** EXERCISE REQUIREMENTS **
Please copy out the rows below word for word, starting at the line that contains "Where should I click to: Click" and ending with the last line of the rows, including both.

** DATA LISTING **
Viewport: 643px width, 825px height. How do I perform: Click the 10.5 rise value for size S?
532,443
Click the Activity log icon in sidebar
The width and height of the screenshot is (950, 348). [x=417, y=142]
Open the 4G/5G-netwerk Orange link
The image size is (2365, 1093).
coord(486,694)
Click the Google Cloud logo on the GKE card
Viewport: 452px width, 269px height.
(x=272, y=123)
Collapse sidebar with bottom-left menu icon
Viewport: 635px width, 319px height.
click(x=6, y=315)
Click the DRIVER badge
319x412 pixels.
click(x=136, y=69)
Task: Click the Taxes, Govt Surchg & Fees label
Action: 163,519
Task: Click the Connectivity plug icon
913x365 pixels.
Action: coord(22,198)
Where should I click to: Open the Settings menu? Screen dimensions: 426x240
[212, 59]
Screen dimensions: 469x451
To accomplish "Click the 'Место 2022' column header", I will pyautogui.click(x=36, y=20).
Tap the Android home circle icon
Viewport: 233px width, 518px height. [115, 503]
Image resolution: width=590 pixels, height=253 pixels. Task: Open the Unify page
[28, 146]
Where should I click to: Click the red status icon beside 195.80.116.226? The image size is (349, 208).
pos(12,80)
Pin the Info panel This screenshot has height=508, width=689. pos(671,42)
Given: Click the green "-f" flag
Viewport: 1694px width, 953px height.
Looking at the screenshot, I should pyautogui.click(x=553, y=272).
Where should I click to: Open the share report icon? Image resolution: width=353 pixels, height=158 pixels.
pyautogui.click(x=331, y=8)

** REPLY **
Where should I click to: Click the red status icon beside 195.80.116.226? The image size is (349, 208).
pos(12,80)
Pin the Info panel This screenshot has height=508, width=689. pos(671,42)
Given: Click the green "-f" flag
Viewport: 1694px width, 953px height.
Looking at the screenshot, I should pyautogui.click(x=553, y=272).
Where should I click to: Open the share report icon? Image resolution: width=353 pixels, height=158 pixels.
pyautogui.click(x=331, y=8)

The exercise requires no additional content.